A more dangerous type of fat is visceral fat, which lies much deeper, around the internal organs, and cannot be measured with skinfold caliper testing.
Subcutaneous fat accumulates slowly over time and can be very hard to get rid of once it is stored.
Visceral fat is very easily stored, but also easily released. When visceral fat is released into the blood stream, it can lead to problems such as high blood pressure, elevated cholesterol, diabetes, stroke and even dementia.
Brown fat is important for regulating body temperature. It is more prevalent in children, and the amount decreases as we age. Scientists continue to study its effects, and have found that lean people tend to have more brown fat than people who are overweight or obese. Unlike other types of fat, research shows that when stimulated, brown fat actually burns calories.
Much more plentiful than brown fat, white fat helps the body to regulate temperature, store energy and produce hormones that are then secreted into the bloodstream.
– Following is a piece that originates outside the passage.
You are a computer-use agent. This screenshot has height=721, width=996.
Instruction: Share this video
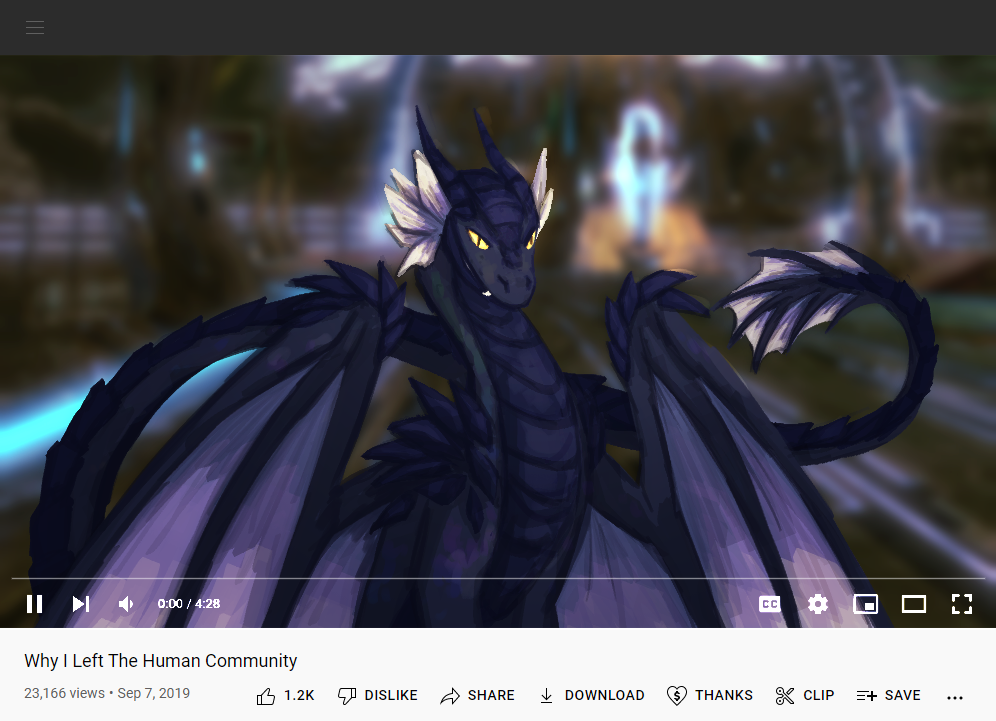(477, 695)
In contrast to brown fat, white fat shows very little metabolic activity.
It is thought that insulin resistance, related to excess abdominal fat, may cause as much as 25 percent of heart disease seen in men and 60 percent of that found in women.
Exercise can prevent and treat insulin resistance syndrome, which has been associated with type II diabetes and heart disease. Research shows that a brisk 45-minute walk can lessen a diabetic’s resistance to their own insulin.